Key point: This event is logged on the source (attacker’s machine), not the target. If you have images from both systems, WinRM Event 6 gives you the outbound connection that other logs miss.
| Field | Value |
|---|---|
dst_computer |
Source system (where the event was logged) |
src_ip / src_computer |
Destination host (parsed from connection URL) |
event_id |
6 |
event_type |
CONNECT |
detail |
WinRM: <full connection string> |
Filtering: Masstin automatically filters localhost connections (localhost, 127.0.0.1, ::1) and self-connections (destination hostname = source hostname), including FQDN vs NetBIOS name comparisons.

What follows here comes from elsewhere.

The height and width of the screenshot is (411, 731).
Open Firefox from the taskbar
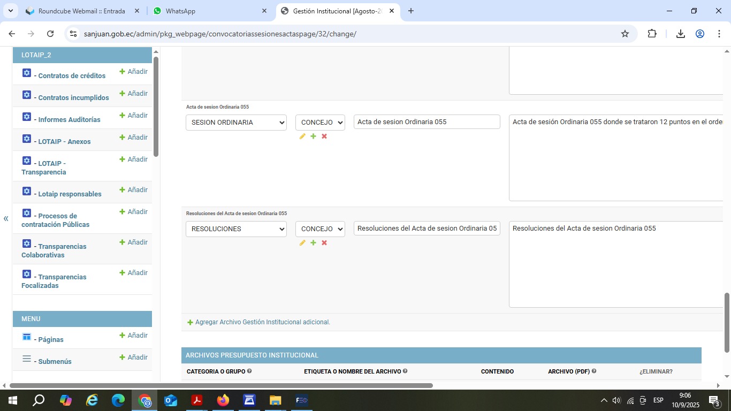point(223,400)
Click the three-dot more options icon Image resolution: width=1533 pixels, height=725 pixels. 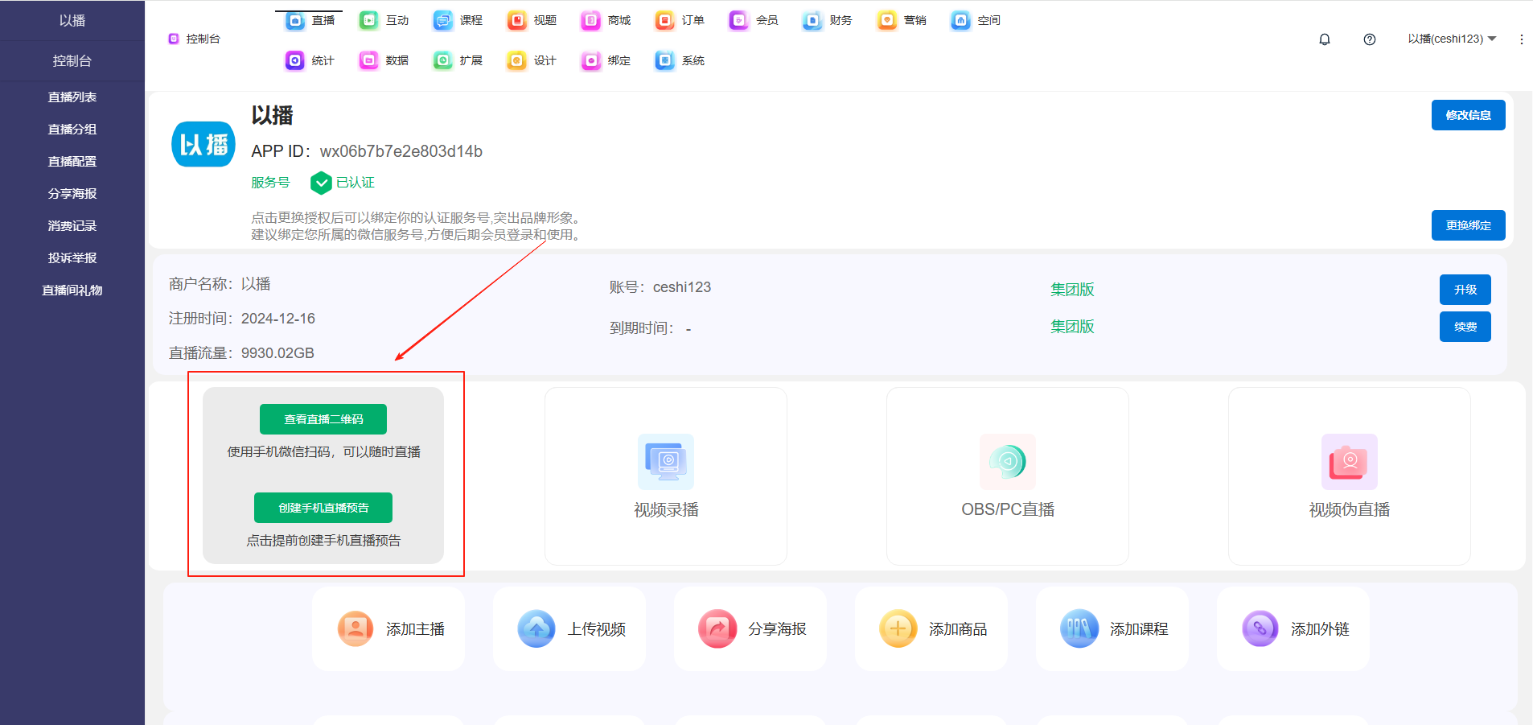click(x=1521, y=39)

WMI-Activity/Operational — Event ID 5858
Remote WMI execution (wmic /node:host process call create) generates Event ID 5858 on the destination system. This event contains the ClientMachine field — the hostname of the machine that initiated the WMI connection:
| Field | Value |
|---|---|
dst_computer |
Target system (where WMI ran) |
src_ip / src_computer |
ClientMachine (origin of the WMI connection) |
target_user_name |
User account used for the WMI call |
event_id |
5858 |
event_type |
CONNECT |
detail |
WMI: <WQL operation> (truncated to 100 chars) |
Filtering: Masstin only generates events when ClientMachine differs from the local Computer name. This eliminates the vast majority of WMI noise (local Group Policy, scheduled tasks, etc.). FQDN vs short name comparison is handled automatically. System accounts (SYSTEM, LOCAL SERVICE, NETWORK SERVICE) are also filtered.
Why this matters: WMI is one of the stealthiest lateral movement techniques. Unlike PsExec (which creates services) or RDP (which generates extensive logging), WMI leaves minimal traces. Event 5858 is often the only artifact on the destination system.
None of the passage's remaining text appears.